## TASK DIRECTIONS
Copy the lines below verbatim, from the first one through the line containing "Action: (155, 652)", and include that line.

## THE RECORDS
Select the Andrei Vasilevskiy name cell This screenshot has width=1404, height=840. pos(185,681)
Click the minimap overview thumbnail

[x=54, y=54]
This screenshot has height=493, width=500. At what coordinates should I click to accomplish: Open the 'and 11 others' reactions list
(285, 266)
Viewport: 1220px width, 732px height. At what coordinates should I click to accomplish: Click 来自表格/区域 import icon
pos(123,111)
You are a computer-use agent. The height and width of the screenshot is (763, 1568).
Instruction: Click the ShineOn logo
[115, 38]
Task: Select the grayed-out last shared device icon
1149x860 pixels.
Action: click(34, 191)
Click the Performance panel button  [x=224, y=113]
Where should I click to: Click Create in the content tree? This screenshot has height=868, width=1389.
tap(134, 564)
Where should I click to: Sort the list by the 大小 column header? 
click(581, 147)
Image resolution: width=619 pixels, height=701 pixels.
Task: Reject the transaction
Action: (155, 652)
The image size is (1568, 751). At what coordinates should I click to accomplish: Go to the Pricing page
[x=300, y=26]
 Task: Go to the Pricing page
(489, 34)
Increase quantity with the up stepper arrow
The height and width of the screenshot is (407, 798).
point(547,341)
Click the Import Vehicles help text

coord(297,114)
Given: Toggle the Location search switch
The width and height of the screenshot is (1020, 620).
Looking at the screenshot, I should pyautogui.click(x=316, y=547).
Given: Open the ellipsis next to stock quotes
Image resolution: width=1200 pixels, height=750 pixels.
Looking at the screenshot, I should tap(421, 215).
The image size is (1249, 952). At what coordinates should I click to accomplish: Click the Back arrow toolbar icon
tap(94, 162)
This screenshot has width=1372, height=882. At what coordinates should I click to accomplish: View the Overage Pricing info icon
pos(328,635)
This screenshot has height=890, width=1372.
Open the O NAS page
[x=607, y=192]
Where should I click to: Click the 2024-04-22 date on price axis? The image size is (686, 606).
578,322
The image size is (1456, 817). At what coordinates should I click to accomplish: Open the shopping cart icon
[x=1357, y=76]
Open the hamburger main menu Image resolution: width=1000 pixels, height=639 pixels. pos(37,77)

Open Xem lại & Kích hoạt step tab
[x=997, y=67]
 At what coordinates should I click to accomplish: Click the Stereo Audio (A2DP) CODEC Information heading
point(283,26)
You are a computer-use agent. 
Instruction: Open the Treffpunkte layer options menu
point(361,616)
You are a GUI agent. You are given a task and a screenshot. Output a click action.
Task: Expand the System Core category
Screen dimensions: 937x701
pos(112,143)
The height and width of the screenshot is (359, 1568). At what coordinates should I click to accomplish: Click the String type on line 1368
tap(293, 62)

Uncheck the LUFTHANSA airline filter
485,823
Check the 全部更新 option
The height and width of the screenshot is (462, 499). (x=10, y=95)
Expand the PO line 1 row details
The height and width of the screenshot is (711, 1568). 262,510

## REPLY
Select the Andrei Vasilevskiy name cell This screenshot has width=1404, height=840. pos(185,681)
Click the minimap overview thumbnail

[x=54, y=54]
This screenshot has height=493, width=500. At what coordinates should I click to accomplish: Open the 'and 11 others' reactions list
(285, 266)
Viewport: 1220px width, 732px height. At what coordinates should I click to accomplish: Click 来自表格/区域 import icon
pos(123,111)
You are a computer-use agent. The height and width of the screenshot is (763, 1568).
Instruction: Click the ShineOn logo
[115, 38]
Task: Select the grayed-out last shared device icon
1149x860 pixels.
Action: click(34, 191)
Click the Performance panel button  [x=224, y=113]
Where should I click to: Click Create in the content tree? This screenshot has height=868, width=1389.
tap(134, 564)
Where should I click to: Sort the list by the 大小 column header? 
click(581, 147)
Image resolution: width=619 pixels, height=701 pixels.
Task: Reject the transaction
Action: (155, 652)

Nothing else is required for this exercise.